[Entries provided Boundary: Start]
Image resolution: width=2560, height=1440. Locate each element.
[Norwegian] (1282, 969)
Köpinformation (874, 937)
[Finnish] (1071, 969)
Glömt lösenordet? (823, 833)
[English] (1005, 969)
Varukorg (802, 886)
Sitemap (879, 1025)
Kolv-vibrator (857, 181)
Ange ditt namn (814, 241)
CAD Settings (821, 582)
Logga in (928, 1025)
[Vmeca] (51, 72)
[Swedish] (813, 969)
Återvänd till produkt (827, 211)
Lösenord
[Entries provided Boundary: End]
## [Instructions to follow]
Using the entries above, copy exactly the lines from the one containing "Glömt lösenordet? (823, 833)" through the last, both included.

## [Result of the task]
Glömt lösenordet? (823, 833)
[English] (1005, 969)
Varukorg (802, 886)
Sitemap (879, 1025)
Kolv-vibrator (857, 181)
Ange ditt namn (814, 241)
CAD Settings (821, 582)
Logga in (928, 1025)
[Vmeca] (51, 72)
[Swedish] (813, 969)
Återvänd till produkt (827, 211)
Lösenord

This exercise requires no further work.